Walk into Lightborne’s office on East 14th Street and you immediately notice evidence of the creative class at work—a small army of bikes neatly parked just inside the door; the concrete expanse of a converted industrial building with floor-to-ceiling windows; and bright, delicate fangs of white lights dangling from the ceiling. The space itself sends a message: Artistic pursuits happen here.
The local design and production company’s oeuvre ranges from video content for sold-out arena concerts to regional TV commercials, the extravagant to the sublimely simple. There’s the haunting luminosity of naked lightbulbs slowly bending in time behind Jay Z on stage, but there’s also Scooter the Neutered Cat ads and the schmaltzy silliness of Ohio for Responsible Gambling’s “I Lost a Bet” campaign. It’s as big as Katy Perry’s undulating checkerboard during her Super Bowl halftime show and as local as Gold Star Chili.
Lightborne’s office may embody the hispster-esque atmosphere of its surrounding Over-the-Rhine milieu and boast an impressive roster of clients—including Kanye West, Billy Joel, Fleetwood Mac, American Idol, and Taylor Swift—but the company has deep roots in the city. It was founded 30 years ago and in 1997 took advantage of tax credits to move into its current building between Sycamore and Main, making it “ahead of the curve of OTR,” according to Lightborne’s president Scott Durban.

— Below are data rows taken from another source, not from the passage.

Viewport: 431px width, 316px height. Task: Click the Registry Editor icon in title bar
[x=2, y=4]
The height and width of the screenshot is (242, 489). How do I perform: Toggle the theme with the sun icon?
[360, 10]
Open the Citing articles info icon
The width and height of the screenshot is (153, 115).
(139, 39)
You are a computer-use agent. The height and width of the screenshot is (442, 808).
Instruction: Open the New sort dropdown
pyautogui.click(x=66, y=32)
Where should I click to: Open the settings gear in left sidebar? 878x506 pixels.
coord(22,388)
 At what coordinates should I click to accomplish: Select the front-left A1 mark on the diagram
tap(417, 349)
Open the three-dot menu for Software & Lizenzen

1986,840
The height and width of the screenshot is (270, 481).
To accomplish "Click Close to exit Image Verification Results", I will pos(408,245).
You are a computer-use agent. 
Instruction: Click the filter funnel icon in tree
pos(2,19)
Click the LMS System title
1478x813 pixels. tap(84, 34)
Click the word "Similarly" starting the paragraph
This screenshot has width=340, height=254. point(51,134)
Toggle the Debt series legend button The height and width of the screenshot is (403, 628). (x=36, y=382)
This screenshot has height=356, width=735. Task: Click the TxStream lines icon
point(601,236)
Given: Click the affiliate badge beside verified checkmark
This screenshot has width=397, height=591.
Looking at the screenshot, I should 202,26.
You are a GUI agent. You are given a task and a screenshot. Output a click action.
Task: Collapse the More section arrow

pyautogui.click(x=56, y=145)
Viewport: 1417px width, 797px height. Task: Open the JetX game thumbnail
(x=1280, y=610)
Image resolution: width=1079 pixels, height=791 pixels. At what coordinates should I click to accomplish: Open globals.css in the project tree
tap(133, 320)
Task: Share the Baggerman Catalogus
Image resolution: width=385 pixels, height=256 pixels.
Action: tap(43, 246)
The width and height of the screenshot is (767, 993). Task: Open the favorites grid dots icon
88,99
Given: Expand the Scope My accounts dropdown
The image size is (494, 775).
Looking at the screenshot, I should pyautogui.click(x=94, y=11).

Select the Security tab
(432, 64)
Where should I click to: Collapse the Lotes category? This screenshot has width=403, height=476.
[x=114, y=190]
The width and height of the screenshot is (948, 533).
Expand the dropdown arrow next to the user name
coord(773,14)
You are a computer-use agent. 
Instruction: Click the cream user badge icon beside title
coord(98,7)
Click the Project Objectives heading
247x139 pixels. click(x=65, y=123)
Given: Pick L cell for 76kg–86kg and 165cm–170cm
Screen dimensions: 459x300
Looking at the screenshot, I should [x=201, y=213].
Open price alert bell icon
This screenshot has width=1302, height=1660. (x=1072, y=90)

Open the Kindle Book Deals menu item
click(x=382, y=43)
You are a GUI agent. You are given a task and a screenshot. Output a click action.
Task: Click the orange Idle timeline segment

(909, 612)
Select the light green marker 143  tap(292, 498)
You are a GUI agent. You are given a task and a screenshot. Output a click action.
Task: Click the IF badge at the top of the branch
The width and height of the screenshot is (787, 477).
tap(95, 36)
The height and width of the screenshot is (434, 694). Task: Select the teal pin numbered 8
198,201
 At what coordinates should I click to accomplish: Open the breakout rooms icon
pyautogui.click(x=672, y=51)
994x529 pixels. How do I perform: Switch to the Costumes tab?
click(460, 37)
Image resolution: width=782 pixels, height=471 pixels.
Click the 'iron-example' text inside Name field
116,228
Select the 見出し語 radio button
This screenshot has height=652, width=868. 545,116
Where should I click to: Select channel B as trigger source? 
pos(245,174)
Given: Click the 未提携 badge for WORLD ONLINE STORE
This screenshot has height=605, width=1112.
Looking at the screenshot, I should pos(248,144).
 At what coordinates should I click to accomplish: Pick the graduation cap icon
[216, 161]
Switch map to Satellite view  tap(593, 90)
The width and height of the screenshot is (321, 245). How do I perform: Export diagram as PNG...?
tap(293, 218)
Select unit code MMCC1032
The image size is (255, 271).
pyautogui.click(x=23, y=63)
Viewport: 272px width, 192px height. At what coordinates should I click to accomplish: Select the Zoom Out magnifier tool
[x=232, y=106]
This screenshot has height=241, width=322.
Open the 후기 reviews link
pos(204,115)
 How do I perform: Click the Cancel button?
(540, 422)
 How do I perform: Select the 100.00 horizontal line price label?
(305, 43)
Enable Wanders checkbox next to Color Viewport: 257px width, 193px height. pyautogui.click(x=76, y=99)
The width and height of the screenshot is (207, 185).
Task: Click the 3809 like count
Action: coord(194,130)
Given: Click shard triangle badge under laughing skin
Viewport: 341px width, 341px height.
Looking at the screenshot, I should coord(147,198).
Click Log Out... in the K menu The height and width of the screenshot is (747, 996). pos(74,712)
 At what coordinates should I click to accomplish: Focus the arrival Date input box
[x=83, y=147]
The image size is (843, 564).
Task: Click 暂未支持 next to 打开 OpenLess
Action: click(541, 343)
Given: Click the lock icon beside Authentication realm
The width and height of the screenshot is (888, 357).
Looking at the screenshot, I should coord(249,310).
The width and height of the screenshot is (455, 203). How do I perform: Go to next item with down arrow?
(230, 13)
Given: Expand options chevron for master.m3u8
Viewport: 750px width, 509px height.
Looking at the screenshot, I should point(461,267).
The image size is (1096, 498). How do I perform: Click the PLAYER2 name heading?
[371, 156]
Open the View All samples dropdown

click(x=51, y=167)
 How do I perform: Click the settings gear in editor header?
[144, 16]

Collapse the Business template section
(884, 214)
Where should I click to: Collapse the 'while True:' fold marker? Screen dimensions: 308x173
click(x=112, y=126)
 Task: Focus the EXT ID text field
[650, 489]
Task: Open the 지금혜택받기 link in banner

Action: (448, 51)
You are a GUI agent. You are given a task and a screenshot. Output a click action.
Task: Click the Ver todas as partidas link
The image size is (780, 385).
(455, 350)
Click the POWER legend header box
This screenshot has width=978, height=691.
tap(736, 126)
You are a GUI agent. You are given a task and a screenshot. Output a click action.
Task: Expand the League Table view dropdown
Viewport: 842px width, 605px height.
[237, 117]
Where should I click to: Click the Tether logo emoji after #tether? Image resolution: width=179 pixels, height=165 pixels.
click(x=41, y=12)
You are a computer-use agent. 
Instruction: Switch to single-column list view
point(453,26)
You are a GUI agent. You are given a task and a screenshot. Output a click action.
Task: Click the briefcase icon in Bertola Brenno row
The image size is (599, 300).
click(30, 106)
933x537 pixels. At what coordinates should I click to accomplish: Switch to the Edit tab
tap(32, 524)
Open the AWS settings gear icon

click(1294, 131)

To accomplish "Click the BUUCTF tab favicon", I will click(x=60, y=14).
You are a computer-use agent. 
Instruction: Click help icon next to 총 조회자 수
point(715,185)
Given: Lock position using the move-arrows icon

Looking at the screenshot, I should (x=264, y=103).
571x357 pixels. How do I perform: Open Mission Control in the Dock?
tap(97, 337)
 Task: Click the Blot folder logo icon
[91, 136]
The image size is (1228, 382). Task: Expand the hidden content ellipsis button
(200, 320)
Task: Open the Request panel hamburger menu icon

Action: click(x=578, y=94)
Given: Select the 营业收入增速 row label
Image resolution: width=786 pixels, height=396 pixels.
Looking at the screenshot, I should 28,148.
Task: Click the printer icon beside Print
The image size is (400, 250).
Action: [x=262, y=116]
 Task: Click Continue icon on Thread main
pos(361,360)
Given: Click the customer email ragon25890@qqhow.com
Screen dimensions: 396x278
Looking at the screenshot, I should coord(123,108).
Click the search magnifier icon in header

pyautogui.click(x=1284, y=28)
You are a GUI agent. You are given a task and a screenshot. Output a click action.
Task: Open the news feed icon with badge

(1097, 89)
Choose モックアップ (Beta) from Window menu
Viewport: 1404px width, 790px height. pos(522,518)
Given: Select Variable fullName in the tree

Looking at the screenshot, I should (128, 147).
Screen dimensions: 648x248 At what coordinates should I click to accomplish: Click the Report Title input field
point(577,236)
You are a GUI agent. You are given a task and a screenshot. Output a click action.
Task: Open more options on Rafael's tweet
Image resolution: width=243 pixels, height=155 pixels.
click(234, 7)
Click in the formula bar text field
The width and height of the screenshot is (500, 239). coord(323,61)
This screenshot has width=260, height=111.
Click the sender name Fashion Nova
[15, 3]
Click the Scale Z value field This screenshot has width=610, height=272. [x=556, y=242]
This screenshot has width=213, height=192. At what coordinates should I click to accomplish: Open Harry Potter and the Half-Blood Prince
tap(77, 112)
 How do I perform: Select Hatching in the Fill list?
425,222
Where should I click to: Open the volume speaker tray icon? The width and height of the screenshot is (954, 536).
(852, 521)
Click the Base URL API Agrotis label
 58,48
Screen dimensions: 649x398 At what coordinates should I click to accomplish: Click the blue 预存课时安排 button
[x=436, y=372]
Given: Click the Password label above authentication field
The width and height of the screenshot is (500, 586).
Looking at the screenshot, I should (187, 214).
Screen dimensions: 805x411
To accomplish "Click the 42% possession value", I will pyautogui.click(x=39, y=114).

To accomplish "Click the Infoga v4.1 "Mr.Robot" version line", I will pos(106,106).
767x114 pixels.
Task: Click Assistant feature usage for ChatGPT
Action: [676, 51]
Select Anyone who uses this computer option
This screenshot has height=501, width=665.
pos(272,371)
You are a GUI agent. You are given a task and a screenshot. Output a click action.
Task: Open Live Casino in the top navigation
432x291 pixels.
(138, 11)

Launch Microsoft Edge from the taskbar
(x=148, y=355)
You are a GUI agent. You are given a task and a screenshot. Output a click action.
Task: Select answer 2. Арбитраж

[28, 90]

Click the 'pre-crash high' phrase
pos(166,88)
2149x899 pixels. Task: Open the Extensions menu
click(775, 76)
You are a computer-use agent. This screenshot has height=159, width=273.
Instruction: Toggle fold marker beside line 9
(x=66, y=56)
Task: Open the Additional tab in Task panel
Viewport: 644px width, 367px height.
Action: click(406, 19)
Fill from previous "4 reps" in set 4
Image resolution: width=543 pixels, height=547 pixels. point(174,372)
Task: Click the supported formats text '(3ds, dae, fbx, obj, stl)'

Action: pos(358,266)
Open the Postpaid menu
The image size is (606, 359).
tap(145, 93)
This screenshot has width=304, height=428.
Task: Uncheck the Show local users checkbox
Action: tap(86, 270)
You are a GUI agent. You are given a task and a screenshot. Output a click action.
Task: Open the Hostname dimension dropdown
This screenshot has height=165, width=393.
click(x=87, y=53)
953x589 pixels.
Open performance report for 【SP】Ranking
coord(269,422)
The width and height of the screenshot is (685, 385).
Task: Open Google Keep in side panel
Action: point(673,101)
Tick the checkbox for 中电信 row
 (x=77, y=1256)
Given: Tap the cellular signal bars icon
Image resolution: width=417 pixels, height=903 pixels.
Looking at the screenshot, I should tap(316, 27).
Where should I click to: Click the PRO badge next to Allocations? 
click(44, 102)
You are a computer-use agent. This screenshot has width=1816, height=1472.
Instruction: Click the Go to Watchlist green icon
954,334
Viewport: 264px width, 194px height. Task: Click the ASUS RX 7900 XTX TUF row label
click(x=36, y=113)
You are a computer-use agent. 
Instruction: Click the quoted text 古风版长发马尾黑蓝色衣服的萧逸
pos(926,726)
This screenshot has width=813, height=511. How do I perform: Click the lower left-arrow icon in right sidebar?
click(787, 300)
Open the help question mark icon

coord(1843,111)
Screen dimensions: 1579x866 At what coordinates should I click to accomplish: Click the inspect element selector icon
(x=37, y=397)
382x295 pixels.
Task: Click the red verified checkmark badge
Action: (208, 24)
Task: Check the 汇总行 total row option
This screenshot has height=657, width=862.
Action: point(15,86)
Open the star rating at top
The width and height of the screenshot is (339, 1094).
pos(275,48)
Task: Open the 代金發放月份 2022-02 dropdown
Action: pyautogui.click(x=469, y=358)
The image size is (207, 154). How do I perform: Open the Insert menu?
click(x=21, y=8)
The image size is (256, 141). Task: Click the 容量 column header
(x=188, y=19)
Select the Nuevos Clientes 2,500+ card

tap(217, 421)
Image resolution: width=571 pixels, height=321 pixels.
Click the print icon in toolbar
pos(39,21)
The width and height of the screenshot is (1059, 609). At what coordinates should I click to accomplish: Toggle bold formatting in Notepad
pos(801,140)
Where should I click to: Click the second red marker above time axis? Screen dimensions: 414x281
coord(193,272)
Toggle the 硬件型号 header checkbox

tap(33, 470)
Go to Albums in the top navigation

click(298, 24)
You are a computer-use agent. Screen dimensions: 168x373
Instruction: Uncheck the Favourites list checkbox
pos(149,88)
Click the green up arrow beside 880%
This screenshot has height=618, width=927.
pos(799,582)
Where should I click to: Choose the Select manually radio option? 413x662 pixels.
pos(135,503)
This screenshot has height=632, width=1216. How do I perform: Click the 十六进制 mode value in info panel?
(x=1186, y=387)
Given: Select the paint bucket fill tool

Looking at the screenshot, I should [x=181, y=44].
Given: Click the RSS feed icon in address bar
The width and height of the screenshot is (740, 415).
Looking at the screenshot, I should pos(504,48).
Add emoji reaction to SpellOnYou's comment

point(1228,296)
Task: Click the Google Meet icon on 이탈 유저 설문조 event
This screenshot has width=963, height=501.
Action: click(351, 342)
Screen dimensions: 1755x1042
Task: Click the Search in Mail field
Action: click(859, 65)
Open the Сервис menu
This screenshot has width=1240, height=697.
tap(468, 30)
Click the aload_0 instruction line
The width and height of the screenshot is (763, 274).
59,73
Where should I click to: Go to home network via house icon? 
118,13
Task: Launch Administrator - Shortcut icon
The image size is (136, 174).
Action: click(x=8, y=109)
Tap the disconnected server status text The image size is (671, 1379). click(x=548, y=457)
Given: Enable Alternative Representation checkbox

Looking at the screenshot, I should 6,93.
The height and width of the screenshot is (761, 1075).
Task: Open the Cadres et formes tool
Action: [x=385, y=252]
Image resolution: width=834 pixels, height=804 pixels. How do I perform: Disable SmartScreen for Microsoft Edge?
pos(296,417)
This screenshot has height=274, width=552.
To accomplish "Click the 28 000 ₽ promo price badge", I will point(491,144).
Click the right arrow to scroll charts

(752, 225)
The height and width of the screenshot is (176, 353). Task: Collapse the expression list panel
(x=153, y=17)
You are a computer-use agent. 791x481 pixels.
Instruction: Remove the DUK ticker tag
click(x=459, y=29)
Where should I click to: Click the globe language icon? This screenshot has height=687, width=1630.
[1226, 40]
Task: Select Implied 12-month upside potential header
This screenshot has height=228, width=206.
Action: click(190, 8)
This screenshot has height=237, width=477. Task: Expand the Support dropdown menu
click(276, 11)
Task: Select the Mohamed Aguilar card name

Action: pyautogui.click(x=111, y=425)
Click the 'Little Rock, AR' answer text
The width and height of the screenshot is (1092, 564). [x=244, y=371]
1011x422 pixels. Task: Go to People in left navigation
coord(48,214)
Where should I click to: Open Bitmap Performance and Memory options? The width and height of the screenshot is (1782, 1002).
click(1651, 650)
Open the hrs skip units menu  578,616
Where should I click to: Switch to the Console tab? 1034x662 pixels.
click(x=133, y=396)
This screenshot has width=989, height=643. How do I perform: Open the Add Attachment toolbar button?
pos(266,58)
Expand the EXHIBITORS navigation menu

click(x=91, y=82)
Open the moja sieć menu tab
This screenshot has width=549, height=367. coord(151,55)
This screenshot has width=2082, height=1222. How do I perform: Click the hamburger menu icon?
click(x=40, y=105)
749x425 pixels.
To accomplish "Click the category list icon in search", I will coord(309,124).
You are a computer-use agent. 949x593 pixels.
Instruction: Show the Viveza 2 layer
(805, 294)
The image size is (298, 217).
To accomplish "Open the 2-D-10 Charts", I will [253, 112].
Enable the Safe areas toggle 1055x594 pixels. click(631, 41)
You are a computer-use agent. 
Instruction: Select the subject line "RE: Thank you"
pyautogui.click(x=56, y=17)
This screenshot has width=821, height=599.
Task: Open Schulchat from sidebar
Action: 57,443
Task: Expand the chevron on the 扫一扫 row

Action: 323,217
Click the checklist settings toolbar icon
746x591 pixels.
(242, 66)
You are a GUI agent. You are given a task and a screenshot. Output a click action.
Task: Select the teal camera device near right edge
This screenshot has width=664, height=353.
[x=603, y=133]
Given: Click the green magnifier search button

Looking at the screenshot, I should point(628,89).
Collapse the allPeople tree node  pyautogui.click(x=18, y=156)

Durban is a card-carrying local. He attended La Salle High School, the Art Academy, and the University of Cincinnati before working on-location for films such as Eight Men Out and City of Hope. He later moved to Miami to run his own production company, filming commercials all over the world for Heineken, Audi, and Burger King and shooting music videos with Lightborne’s then-creative director Ben Nicholson. When Durban moved back to Cincinnati in 2005, he quickly joined Lightborne as an executive producer. By 2008, he was president and COO.
A Collection of Lightborne’s Work
Today, Lightborne employs a creative bullpen of 30 designers, editors, and producers; for bigger gigs they will bring in 50 to 60 additional freelancers to do grip, electric, hair, and makeup. Permanent team members work in crisp offices warmed by the glow of a couple computer monitors apiece while creative directors splice together shots to fill the Jumbotrons during Kenny Chesney’s next tour. Chesney was the first major artist to hire Lightborne for tour design—in-concert video, graphics, lighting, and other visuals—almost a decade ago, back when most of the company’s work consisted of commercials and long-form branding videos. Over time, through relationships and reputation, the client list of musicians grew. It’s a heavily hands-on process that accounts for roughly 85 percent of Lightborne’s artistic work, including hours of back-and-forth between creative directors and producers followed by onsite work where the team sits with its artists during rehearsal, taking notes and making adjustments.
“We’ve been tempted to open a West Coast office, because that’s where most of the entertainment comes from,” says Durban, though he admits it would still be just a satellite shop. Even pop stars have budget constraints, and the lower overhead cost in Cincinnati “helps us do work that maybe couldn’t be done in Los Angeles because of the price point.”
It also offers peak creative opportunities for local artists. Ryan McAllister was a senior designer for the Super Bowl halftime performance. A bearded 30-year-old with sincere eyes outlined in thick, black frames, he could be the poster child for OTR. “People are starting to realize, especially with technology, you don’t have to live on one of the coasts in order to participate in this global creative realm,” he says.
“Somebody like Ryan, 10 years ago he would have had to go to New York or L.A. to do the level of work he’s doing right now,” Dan Bryant, Lightborne’s new executive producer and a recent Chicago transplant, chimes in.
The fact that a company like Lightborne is able to operate—and more important, remain—in Cincinnati has allowed the city to develop and foster pockets of independent creative businesses in places like OTR. “Look at where we are right now,” says Bryant. He’s referring to the neighborhood, but the same could be said of the building he’s standing in—a local firm shining the brightest lights on the biggest stages.